**GIVEN ENTRIES**
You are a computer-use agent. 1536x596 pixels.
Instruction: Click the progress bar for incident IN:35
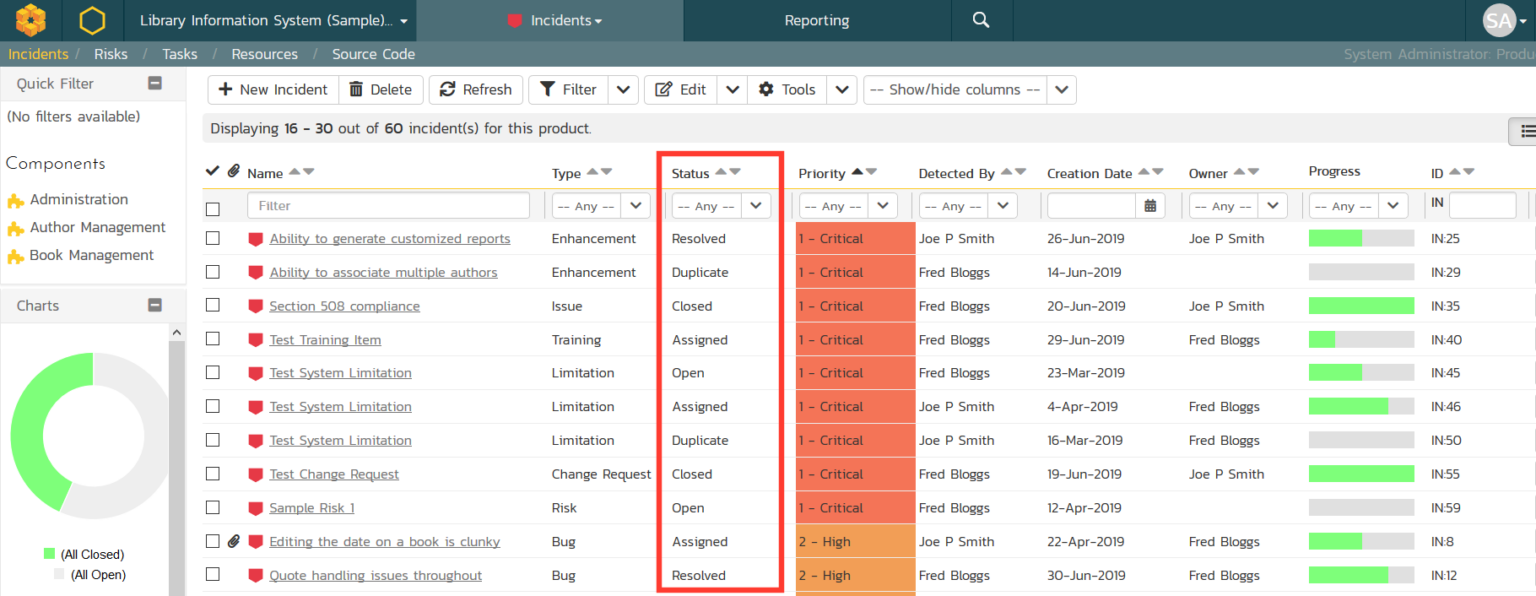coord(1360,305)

---

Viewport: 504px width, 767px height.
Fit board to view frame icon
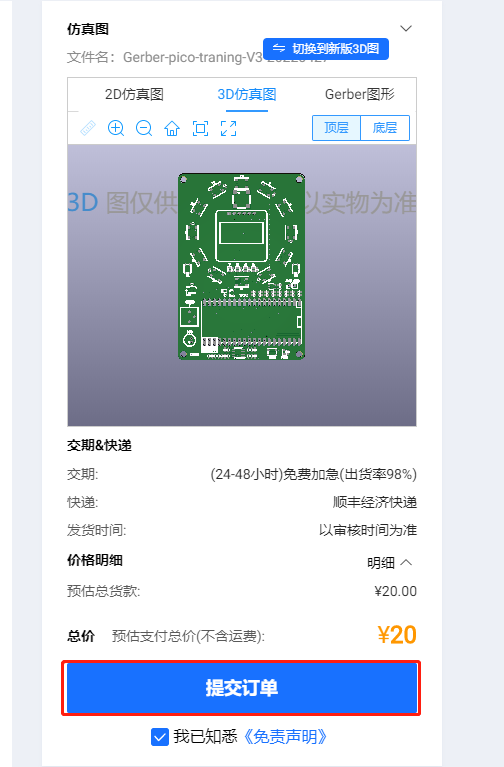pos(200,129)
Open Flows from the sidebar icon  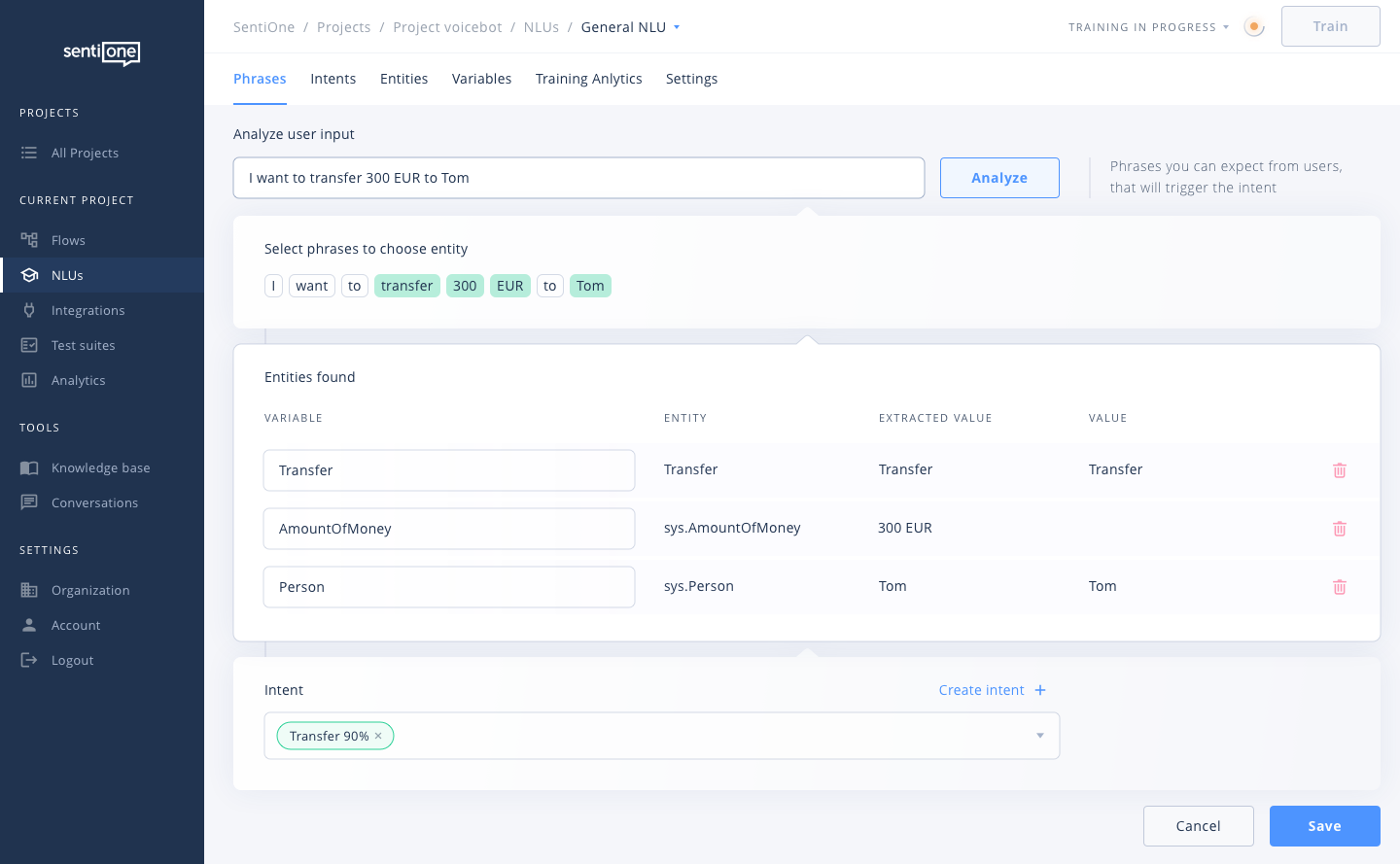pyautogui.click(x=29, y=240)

**TASK STATEMENT**
Rewrite the data between the lines holding "You are a computer-use" and "coord(1360,305)", inclusive, in full, leaving out the pictures. Multiply every coordinate in the answers by 1.15 and round to whole numbers, halves up, keeping all other numbers unchanged.

**EXERCISE RESPONSE**
You are a computer-use agent. 1536x596 pixels.
Instruction: Click the progress bar for incident IN:35
coord(1564,351)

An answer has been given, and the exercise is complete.